▶ Exercise data
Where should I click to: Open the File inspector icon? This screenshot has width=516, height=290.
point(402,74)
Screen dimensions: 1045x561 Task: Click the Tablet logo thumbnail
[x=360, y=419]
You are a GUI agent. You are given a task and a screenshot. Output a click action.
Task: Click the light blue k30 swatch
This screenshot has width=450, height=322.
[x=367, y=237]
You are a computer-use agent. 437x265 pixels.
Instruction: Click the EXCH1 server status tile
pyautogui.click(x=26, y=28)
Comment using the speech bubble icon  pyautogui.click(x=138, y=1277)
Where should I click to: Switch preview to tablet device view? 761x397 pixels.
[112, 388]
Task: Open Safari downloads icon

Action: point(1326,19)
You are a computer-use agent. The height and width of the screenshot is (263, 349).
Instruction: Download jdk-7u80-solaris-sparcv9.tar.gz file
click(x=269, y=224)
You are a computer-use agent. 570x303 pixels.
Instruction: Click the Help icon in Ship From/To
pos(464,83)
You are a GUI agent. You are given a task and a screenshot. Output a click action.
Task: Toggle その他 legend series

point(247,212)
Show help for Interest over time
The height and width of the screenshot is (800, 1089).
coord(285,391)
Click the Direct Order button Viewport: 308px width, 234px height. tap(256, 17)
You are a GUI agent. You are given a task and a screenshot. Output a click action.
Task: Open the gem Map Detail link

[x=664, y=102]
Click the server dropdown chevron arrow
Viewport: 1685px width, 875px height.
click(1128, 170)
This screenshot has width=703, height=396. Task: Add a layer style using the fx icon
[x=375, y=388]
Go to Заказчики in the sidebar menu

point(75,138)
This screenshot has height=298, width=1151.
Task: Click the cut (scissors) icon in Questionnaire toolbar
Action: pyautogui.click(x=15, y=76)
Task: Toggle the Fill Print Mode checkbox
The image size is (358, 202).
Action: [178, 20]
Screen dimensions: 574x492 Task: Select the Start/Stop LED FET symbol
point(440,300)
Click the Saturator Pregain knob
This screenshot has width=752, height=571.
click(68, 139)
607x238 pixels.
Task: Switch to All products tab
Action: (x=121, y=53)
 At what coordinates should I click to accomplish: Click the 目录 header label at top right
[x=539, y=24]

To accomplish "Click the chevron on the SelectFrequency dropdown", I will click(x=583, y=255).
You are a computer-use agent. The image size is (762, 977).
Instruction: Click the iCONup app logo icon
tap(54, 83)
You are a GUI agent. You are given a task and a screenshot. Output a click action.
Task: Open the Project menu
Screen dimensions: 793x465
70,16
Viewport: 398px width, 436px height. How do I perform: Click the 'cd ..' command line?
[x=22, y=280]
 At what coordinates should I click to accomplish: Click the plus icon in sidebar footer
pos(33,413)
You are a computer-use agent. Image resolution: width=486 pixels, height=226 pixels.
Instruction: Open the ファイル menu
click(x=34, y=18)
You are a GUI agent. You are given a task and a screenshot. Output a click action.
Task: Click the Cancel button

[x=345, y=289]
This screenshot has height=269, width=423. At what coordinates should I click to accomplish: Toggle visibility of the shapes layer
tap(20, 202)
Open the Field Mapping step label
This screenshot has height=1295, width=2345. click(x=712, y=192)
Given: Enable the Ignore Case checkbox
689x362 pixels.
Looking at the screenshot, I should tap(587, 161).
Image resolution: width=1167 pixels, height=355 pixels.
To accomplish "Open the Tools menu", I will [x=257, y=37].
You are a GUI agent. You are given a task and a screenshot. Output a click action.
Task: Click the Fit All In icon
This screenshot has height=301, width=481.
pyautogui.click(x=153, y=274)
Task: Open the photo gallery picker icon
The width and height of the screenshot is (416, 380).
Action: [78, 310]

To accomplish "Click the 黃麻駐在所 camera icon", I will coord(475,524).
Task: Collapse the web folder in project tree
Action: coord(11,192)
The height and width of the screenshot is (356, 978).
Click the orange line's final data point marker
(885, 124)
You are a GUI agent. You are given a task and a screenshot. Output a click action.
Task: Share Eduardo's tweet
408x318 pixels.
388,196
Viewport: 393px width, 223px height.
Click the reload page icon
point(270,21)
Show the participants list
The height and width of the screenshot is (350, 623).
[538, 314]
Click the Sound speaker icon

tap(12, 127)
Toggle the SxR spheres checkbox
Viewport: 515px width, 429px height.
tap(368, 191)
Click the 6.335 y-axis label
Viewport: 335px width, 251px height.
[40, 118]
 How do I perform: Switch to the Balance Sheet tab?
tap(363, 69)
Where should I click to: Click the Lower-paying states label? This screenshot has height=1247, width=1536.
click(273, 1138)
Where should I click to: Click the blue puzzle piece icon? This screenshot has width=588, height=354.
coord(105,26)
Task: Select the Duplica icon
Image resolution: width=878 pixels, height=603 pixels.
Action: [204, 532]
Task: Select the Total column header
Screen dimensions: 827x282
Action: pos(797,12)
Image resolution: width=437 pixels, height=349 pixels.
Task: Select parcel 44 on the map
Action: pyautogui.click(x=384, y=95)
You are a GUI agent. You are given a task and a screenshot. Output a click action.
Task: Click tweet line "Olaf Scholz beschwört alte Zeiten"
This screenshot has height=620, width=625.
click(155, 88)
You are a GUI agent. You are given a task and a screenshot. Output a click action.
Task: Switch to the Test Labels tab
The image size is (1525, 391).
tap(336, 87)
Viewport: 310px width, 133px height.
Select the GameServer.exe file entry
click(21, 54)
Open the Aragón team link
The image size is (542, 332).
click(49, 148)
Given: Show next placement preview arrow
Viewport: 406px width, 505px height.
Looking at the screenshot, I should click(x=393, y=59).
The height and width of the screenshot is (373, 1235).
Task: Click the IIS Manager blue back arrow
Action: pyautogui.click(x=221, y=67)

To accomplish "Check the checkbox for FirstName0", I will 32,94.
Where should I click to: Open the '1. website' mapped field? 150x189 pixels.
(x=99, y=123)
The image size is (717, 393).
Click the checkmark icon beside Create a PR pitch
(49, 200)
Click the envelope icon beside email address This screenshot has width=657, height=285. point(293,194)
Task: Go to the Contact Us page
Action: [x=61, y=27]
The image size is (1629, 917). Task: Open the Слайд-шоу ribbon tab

▶ Work to complete
Reproduce word for word the material above, beginning with the line that contains "This screenshot has width=703, height=396." and ending with the line that contains "Task: Open the photo gallery picker icon".

▶ Response to the task
This screenshot has width=703, height=396. Task: Add a layer style using the fx icon
[x=375, y=388]
Go to Заказчики in the sidebar menu

point(75,138)
This screenshot has height=298, width=1151.
Task: Click the cut (scissors) icon in Questionnaire toolbar
Action: pyautogui.click(x=15, y=76)
Task: Toggle the Fill Print Mode checkbox
The image size is (358, 202).
Action: [178, 20]
Screen dimensions: 574x492 Task: Select the Start/Stop LED FET symbol
point(440,300)
Click the Saturator Pregain knob
This screenshot has width=752, height=571.
click(68, 139)
607x238 pixels.
Task: Switch to All products tab
Action: (x=121, y=53)
 At what coordinates should I click to accomplish: Click the 目录 header label at top right
[x=539, y=24]

To accomplish "Click the chevron on the SelectFrequency dropdown", I will click(x=583, y=255).
You are a computer-use agent. The image size is (762, 977).
Instruction: Click the iCONup app logo icon
tap(54, 83)
You are a GUI agent. You are given a task and a screenshot. Output a click action.
Task: Open the Project menu
Screen dimensions: 793x465
70,16
Viewport: 398px width, 436px height. How do I perform: Click the 'cd ..' command line?
[x=22, y=280]
 At what coordinates should I click to accomplish: Click the plus icon in sidebar footer
pos(33,413)
You are a computer-use agent. Image resolution: width=486 pixels, height=226 pixels.
Instruction: Open the ファイル menu
click(x=34, y=18)
You are a GUI agent. You are given a task and a screenshot. Output a click action.
Task: Click the Cancel button

[x=345, y=289]
This screenshot has height=269, width=423. At what coordinates should I click to accomplish: Toggle visibility of the shapes layer
tap(20, 202)
Open the Field Mapping step label
This screenshot has height=1295, width=2345. click(x=712, y=192)
Given: Enable the Ignore Case checkbox
689x362 pixels.
Looking at the screenshot, I should tap(587, 161).
Image resolution: width=1167 pixels, height=355 pixels.
To accomplish "Open the Tools menu", I will [x=257, y=37].
You are a GUI agent. You are given a task and a screenshot. Output a click action.
Task: Click the Fit All In icon
This screenshot has height=301, width=481.
pyautogui.click(x=153, y=274)
Task: Open the photo gallery picker icon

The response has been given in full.